- _Trecho fornecido_:
◇ ◇ ◇ ◇ ◇ ◇ ◇
Atualmente prestando serviços como test driver da Mercedes, Ocon voltará ao grid em 2020 pela Renault. Um grande talento com um grande desafio: fazer diferença num time que promete muito e entrega pouco (Getty Images)

É uma aposta arriscada de Ocon deixar o sólido programa da Mercedes para esta tarefa de índio. Enquanto isso, na casa prateada, Bottas sorriu a toa e celebrou sua permanência na equipe para mais uma temporada como escudeiro de Lewis Hamilton. É um piloto eficiente e tem suas qualidades, mas para ganhar ainda mais crédito tem que fazer muito mais do que meros brilharecos. O mercado anda quente demais para gente morna.

Outras mexidas nas cadeiras devem vir. Hulkenberg pode estar indo para a Haas no lugar de Romain Grosjean, a Toro Rosso pode ter novos nomes e a Alfa Romeo pode ver a volta de Marcus Ericsson ao time. Ficaremos atentos, qualquer novidade, a fanpage de A BOINA estará a postos.

O feliz Bottas: Mais um ano na Mercedes, que espera o ver muito mais do que nos simples brilharecos de hora e outra (AFP)

AMENIDADES:

– Maldade para Lando Norris. O garoto britânico tem talento e o provou novamente com uma bela atuação no bom carro da McLaren. No entanto, ao abrir a última volta, eis que o bólido laranja de Woking para desligado. Uma pena, o quinto lugar seria mais do que um prêmio.

– Me surpreende a Racing Point em alguns momentos. Depois de toda salada com a saída dos indianos do controle, a equipe não perdeu o braço em continuar pontuando. Não é a mesma coisa do que nos últimos anos, ainda como Force Índia, mas consegue aparecer vez em quando. Dessa vez, um bom sexto lugar para Sérgio Perez e o décimo para Lance Stroll

– E perguntam… Gasly ficou triste ao ser rebaixado? O francês até disse que estava feliz em voltar a casa onde tudo começou. Conseguiu um nono lugar modesto mas honesto e ainda teve momentos onde dividiu curvas com seu algoz Albon. Pode se reaver como Kvyat, mas tem que ir com calma e sabendo dar os passos. Esperança pra quem quer sempre tem.

Gasly de volta a Toro Rosso, ao menos feliz e pontuando. Pena para Norris abaixo), que abandonou na ultima volta depois de grande corrida com a McLaren e um possível quionto lugar (AFP)

DO BAÚ: Eau Rouge e algumas pancadas homéricas

Delírio dos fotógrafos, excitação dos amantes da velocidade e brilho nos olhos dos pilotos, a Eau Rouge (água vermelha, no bom português) é aquela curva que mais chama atenção pelo “passar por ela” do que pelo “olhar para ela”. Não a toa, é a curva mais desafiadora e prazerosa da categoria, responsável por imagens onboard icônicas, mas também por acidentes homéricos, como o que causou o rebu que levaria a vida de Anthoine Hubert no sábado.
◇ ◇ ◇ ◇ ◇ ◇ ◇
- _Informações fornecidas_:
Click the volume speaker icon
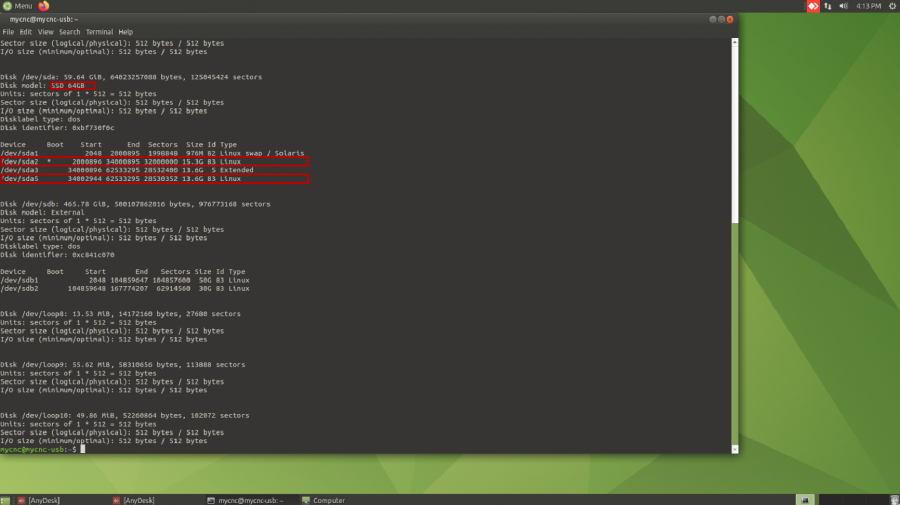900x505 pixels. pos(844,6)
◇ ◇ ◇ ◇ ◇ ◇ ◇
- _Objetivo do exercício_: Por favor, escreva a continuação do texto sobre a Fórmula 1 e a curva Eau Rouge, começando logo após a última frase.

- _Resposta à tarefa_:
É difícil precisar quantos acidentes aconteceram por lá, mas na F1 facilmente se lembram de algumas pancadas espetaculares ali ou que começaram ali. Um dos que se tem registro foi o duplo prejuízo de Ken Tyrrell no GP de 1987, quando seus dois pilotos – Jonathan Palmer e Philippe Streiff – se acharam na curva, com o bólido do francês se partindo ao meio. Ele ainda voltaria para ser o nono colocado naquele dia.

Aqueles fotógrafos sortudos: Em 1987, a dupla da Tyrrell – Streiff e Palmer – se achou na saída da Eau Rouge, com duplo prejuízo ao velho lenhador. Em 1990, Barilla abaixo) arrebentou a Minardi no mesmo ponto, obrigando a terceira largada naquele domingo Reprodução)

Outra paulada no trecho foi em 1990, e até hoje ninguém entende como não havia um câmera para registra-la. Foi com o irrelevante herdeiro da fábrica de macarrão Paolo Barilla, que destruiu sua Minardi na curva, causando a segunda interrupção da prova naquele domingo de tempo fechado.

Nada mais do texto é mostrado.